A recent study in England revealed that 2/3 of failed families there were fatherless. Most households below the poverty line in the U.S. are headed by single mothers and most of the young men serving prison terms in the U.S. were raised w/o a father in their lives. Now, there's nothing magical about having a man living with the family. Fathers can be abusive; a drain on the family finances rather than a help; and a bad example of fidelity to the vows of marriage. But a father who is faithful to God, faithful to his vows, and faithful to his children is a blessing beyond measure. The Catechism notes that “authority, stability, and a life of relationships within the family constitute the foundations for freedom, security, and fraternity within society” (no. 2207). If the original cell of social life, the family, is infected with selfishness, infidelity, uncontrolled addictions, and violence, then society at large is in danger of dying. The cure for these infections is to be found in the holy example of St. Joseph. A selfless life lived with sacrificial love in the service of one's family motivated by an unwavering faith in God. Joseph obeyed the Lord and his family flourishes still 2,000 years later!

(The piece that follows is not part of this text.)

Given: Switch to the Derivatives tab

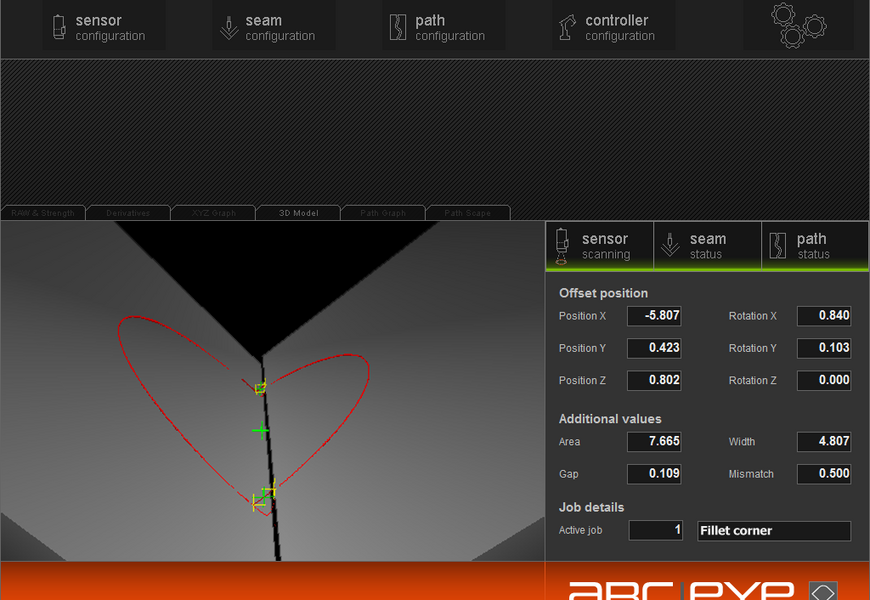Looking at the screenshot, I should (x=128, y=213).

* It has become expedient in recent years for Catholics of a particular political bent to claim that Mary was an "unwed mother."  This is patently false.  Mary was betrothed to Joseph.  If this were not so, how could he consider divorcing her?  Another politically expedient myth about Joseph and Mary is that the members of the Holy Family were "illegal immigrants."  This is also patently false.  If they were "illegals," why were they traveling to Jerusalem to participate in the Roman census?